Starting at the line that contains "Go to the home link", print every remaining line of the entries, unchanged, and output nothing more.

Stored data:
= = = = =

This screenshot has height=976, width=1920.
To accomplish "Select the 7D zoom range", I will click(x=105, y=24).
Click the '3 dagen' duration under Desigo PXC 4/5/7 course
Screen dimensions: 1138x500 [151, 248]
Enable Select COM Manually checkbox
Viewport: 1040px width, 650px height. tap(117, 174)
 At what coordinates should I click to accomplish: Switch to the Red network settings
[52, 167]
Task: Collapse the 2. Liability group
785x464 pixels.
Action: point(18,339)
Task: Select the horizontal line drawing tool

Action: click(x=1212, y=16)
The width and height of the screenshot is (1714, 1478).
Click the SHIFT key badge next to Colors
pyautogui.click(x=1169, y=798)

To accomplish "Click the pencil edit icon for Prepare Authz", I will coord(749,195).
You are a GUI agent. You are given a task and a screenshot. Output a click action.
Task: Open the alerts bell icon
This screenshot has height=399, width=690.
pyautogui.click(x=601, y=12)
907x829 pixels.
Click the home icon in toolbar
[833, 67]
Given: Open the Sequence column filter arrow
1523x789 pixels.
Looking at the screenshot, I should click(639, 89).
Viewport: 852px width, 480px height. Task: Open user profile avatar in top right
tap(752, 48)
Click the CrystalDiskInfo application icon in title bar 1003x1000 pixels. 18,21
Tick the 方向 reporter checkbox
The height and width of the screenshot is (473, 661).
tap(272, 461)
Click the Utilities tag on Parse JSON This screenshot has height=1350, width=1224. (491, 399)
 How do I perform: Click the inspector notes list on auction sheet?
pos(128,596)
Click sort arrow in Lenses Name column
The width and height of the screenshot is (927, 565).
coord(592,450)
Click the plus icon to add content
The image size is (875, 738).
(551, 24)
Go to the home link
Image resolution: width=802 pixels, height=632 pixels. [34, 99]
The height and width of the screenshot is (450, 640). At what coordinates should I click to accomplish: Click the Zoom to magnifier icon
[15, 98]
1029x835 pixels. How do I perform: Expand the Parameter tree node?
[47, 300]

= = = = =

The completed task >>
Go to the home link
Image resolution: width=802 pixels, height=632 pixels. [34, 99]
The height and width of the screenshot is (450, 640). At what coordinates should I click to accomplish: Click the Zoom to magnifier icon
[15, 98]
1029x835 pixels. How do I perform: Expand the Parameter tree node?
[47, 300]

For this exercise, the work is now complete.